California Watch has launched a new website, with a focus on enabling readers to learn more and take action on the investigations its team pursues.
The new website includes investigative stories by journalists from California Watch, which is a non-profit investigative news project of the Center for Investigative Reporting (CIR), and a blog related to the beats that its reporters cover.
It also has databases and research centres that readers can access directly, with information such as campaign finance records, crime statistics, school attendance rates, and environmental clean up sites. For example, reports submitted to the U.S. government by recipients of the stimulus funds are available for searching on the site. There are also sections with contact information for public officials, advice on accessing public records and insights from reporters on the news gathering process.

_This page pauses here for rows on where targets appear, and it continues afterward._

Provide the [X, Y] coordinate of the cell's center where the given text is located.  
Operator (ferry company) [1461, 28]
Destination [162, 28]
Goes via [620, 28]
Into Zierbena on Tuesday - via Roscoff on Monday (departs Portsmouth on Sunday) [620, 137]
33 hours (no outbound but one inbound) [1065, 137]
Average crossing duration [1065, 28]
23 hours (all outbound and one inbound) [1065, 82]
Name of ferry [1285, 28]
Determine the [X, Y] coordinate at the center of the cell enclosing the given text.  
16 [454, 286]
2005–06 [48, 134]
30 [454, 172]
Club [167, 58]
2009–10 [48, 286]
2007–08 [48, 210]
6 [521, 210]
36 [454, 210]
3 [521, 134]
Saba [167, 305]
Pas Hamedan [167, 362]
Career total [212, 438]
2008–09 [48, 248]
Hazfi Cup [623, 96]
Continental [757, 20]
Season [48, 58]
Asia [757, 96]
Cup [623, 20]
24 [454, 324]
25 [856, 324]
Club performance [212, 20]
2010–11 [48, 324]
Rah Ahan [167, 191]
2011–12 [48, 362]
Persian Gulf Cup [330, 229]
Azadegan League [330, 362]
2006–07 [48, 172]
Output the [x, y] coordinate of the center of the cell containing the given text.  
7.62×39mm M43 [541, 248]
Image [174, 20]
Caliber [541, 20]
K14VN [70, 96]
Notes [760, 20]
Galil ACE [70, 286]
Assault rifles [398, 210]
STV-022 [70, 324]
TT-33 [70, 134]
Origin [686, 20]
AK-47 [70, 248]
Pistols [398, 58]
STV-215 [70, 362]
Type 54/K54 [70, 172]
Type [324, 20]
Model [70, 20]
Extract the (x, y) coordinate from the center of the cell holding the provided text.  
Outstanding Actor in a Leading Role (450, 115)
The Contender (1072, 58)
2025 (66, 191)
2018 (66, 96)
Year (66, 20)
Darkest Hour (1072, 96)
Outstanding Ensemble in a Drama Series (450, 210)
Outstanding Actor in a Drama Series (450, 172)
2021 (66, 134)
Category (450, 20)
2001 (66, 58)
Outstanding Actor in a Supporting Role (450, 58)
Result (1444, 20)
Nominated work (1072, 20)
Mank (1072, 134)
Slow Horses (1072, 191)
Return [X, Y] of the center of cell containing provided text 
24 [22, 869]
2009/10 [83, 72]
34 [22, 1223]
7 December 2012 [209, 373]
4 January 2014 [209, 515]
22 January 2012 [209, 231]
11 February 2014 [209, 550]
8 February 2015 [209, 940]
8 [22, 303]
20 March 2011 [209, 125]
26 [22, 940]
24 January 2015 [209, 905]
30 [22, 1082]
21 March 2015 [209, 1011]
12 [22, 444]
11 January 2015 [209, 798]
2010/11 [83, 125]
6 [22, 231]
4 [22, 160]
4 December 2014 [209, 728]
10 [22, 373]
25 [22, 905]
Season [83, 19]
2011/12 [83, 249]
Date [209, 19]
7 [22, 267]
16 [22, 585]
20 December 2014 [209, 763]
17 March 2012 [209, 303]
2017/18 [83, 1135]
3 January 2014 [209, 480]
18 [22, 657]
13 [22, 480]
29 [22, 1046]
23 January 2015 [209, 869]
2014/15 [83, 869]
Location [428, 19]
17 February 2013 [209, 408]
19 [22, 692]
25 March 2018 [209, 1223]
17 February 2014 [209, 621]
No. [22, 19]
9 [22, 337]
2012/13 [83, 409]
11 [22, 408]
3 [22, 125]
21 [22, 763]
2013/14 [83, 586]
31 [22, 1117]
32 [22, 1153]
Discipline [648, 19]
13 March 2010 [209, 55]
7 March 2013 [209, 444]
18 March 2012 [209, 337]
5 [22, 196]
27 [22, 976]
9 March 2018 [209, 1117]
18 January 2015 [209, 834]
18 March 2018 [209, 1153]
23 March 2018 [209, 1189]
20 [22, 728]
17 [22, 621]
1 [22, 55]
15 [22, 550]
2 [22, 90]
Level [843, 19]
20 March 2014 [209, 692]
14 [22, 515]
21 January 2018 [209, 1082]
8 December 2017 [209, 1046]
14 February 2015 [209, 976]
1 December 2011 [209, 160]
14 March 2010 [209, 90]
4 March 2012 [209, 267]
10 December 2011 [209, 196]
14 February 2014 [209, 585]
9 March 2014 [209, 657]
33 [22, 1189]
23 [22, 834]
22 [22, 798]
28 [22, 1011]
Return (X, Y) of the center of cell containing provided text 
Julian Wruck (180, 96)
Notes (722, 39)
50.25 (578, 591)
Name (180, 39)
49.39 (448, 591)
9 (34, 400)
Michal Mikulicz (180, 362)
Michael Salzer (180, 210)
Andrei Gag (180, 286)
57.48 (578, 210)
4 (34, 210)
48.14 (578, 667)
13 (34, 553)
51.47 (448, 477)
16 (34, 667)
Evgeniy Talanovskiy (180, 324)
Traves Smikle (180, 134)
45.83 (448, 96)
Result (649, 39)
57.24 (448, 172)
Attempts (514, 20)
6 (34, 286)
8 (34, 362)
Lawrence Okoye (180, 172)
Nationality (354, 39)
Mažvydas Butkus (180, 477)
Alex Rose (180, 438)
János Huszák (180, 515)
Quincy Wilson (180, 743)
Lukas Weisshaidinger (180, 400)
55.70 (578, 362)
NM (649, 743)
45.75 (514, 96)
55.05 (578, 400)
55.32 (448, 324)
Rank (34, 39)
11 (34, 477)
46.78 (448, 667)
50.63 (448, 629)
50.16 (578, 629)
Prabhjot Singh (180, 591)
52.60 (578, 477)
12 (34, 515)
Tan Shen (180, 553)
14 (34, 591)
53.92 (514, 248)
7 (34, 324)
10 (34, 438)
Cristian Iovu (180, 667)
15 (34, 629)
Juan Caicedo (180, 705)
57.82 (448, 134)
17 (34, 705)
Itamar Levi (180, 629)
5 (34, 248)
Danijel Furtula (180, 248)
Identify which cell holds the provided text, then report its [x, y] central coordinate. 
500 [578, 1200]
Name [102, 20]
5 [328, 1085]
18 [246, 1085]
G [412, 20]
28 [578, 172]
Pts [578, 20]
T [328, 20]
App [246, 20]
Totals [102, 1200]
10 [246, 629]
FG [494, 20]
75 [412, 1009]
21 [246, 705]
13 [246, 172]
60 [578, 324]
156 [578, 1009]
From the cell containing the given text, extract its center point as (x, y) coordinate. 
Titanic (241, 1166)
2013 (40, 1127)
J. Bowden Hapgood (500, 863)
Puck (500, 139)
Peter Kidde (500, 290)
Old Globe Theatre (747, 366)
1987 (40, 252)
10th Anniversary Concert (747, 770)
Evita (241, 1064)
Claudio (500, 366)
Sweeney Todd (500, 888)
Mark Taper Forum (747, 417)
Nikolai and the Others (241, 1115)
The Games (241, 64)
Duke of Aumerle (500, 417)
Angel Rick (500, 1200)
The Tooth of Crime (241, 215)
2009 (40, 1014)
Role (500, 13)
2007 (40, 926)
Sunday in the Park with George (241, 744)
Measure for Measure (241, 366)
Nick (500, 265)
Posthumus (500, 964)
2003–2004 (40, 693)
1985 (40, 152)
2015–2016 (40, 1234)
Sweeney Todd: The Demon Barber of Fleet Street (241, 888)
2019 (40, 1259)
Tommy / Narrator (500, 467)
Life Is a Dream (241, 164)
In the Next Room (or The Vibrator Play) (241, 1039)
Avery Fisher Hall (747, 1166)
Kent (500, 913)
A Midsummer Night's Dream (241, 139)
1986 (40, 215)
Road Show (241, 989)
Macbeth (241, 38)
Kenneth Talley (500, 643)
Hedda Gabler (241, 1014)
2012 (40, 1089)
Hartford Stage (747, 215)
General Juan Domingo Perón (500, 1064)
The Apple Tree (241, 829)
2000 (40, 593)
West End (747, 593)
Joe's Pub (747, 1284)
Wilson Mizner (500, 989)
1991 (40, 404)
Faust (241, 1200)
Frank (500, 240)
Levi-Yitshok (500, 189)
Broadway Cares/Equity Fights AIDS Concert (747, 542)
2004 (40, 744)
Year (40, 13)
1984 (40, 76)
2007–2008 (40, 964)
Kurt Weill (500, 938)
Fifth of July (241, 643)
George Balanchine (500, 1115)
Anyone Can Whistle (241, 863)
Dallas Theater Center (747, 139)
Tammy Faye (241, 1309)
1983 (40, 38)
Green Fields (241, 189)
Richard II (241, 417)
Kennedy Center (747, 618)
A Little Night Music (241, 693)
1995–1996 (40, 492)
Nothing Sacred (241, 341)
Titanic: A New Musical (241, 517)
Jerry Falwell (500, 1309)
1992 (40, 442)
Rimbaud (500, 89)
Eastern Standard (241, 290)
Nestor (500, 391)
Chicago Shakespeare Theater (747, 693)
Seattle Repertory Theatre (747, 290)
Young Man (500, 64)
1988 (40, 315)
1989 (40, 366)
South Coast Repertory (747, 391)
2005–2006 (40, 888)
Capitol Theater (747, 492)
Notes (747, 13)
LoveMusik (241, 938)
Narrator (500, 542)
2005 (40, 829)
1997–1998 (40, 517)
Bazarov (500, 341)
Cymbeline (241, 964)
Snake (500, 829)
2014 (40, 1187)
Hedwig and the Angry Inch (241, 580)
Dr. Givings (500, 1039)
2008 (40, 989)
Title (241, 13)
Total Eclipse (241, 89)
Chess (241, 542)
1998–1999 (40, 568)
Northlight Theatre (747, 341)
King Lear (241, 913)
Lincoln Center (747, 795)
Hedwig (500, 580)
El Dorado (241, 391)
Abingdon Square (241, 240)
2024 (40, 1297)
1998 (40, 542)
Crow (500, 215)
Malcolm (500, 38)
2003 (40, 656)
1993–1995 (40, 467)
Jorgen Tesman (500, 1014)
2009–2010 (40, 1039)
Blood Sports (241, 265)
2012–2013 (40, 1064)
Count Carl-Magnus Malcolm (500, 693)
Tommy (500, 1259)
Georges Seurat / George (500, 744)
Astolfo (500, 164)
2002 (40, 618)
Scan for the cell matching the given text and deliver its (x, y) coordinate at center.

The idea is that readers can access the information that interests them, whether about their local area or their preferred topics, and take action.
CIR executive director Robert Rosenthal said that his centre would continue to produce investigative journalism on national and international topics, while also focusing on stories that were important to the people of California.
"We've created an investigative reporting team for California that will not only expose corruption and wrongdoing, but will spark debate and give people the tools to learn more and identify solutions that will hopefully improve the quality of life in the state," he said.
California Watch has a 13-person editorial team and was launched last year to as a new model for regional investigative reporting. Their plan to adopt a syndication-fee model differs from other non-profit news organisations such as ProPublica and the Texas Tribune. Its stories are distributed widely through collaborative relationships with local and regional news publishers across California.
It already seems to be a success story, with front page stories published across the state before the official launch in December. And any projects supporting investigative reporting are clearly important work. It remains to be seen, however, whether the non-profit business model can be sustainable.